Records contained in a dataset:
..........

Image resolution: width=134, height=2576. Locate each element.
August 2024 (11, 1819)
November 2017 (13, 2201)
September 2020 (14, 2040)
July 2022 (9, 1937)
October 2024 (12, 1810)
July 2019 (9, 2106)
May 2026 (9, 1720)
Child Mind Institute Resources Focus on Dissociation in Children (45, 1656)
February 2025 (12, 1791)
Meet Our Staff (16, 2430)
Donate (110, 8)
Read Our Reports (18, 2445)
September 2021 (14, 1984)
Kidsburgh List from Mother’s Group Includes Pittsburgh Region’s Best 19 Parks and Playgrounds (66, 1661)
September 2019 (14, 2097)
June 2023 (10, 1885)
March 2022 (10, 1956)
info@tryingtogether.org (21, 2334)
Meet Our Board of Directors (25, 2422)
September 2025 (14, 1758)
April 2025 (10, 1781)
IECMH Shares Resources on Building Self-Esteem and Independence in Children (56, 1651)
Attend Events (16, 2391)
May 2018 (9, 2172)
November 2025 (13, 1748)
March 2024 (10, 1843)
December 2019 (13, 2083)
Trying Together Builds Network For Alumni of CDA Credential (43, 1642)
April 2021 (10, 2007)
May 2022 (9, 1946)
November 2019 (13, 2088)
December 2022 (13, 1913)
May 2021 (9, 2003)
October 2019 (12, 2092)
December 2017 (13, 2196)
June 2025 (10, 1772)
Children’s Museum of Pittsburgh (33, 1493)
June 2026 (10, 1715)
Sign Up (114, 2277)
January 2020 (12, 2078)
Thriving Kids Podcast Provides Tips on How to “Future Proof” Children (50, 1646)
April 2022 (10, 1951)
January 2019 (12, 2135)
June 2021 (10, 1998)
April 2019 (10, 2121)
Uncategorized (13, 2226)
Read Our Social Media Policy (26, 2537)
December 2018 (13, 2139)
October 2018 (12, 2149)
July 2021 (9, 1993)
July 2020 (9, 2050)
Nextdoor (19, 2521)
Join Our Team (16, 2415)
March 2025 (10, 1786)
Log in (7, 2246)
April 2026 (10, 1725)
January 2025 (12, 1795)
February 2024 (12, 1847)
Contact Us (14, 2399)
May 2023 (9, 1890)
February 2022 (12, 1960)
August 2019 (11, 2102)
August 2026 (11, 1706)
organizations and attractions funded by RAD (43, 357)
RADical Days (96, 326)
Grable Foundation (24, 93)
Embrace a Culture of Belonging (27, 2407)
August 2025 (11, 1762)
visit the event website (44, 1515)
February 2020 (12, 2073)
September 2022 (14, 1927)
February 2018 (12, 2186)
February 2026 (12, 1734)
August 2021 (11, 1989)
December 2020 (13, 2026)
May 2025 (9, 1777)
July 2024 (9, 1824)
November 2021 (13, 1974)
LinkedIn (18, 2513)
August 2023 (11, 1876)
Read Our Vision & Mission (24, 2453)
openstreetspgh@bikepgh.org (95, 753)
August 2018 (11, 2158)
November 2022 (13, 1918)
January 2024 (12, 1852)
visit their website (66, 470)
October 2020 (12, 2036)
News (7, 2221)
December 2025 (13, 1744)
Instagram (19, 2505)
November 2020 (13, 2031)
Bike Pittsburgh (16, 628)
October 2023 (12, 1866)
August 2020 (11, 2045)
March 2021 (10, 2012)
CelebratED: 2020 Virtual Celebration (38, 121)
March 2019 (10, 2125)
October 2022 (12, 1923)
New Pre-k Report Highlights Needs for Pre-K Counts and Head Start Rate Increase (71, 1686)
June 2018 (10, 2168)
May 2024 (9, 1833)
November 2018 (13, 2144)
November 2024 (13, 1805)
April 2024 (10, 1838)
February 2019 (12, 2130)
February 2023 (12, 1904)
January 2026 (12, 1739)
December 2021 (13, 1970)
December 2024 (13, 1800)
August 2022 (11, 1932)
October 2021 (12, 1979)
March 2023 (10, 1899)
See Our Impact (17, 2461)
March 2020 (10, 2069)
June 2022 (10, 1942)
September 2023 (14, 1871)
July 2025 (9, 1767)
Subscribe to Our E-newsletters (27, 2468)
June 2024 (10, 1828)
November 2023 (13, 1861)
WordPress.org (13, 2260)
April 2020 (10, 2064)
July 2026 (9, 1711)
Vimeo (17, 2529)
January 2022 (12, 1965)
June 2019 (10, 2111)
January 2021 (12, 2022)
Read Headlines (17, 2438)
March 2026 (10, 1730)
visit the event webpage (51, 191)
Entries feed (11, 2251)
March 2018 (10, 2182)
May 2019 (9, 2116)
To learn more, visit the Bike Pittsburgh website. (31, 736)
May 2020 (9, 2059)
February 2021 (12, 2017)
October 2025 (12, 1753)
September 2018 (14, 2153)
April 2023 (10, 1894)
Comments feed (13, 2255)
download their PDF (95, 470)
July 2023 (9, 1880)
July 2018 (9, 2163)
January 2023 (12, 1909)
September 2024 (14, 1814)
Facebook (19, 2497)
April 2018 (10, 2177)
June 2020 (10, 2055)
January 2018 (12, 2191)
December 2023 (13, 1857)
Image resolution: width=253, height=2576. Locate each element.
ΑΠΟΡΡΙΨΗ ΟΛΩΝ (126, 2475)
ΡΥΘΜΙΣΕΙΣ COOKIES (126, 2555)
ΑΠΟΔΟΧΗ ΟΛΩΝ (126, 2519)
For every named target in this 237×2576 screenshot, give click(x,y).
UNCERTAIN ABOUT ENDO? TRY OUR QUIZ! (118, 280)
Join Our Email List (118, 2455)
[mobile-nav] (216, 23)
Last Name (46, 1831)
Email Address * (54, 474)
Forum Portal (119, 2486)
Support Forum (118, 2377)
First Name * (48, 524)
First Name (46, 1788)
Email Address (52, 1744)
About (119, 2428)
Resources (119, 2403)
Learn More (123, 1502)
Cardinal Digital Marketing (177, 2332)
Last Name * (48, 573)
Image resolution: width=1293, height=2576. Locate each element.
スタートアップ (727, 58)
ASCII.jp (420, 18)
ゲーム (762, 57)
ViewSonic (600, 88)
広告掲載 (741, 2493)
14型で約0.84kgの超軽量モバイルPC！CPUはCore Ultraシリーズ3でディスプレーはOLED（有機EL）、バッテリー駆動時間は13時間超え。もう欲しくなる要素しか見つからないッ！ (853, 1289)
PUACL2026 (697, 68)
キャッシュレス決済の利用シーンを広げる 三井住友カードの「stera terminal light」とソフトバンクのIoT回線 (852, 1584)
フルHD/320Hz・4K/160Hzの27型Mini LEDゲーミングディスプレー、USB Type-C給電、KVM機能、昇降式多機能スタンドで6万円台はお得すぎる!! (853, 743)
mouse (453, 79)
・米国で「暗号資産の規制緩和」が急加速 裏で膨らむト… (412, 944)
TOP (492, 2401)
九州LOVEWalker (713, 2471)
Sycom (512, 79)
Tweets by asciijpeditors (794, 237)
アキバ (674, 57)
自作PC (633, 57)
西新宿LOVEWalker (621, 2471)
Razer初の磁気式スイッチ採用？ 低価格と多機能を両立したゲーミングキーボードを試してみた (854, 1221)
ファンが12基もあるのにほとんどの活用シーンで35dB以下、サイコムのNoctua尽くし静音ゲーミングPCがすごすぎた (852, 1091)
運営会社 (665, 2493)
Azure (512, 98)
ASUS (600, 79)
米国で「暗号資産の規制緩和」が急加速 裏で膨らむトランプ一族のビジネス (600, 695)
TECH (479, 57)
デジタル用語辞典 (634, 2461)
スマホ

..........

| Problem description |
Show the lines of the data that hold the word "Read".

| Output of the task |
Read Our Reports (18, 2445)
Read Our Social Media Policy (26, 2537)
Read Our Vision & Mission (24, 2453)
Read Headlines (17, 2438)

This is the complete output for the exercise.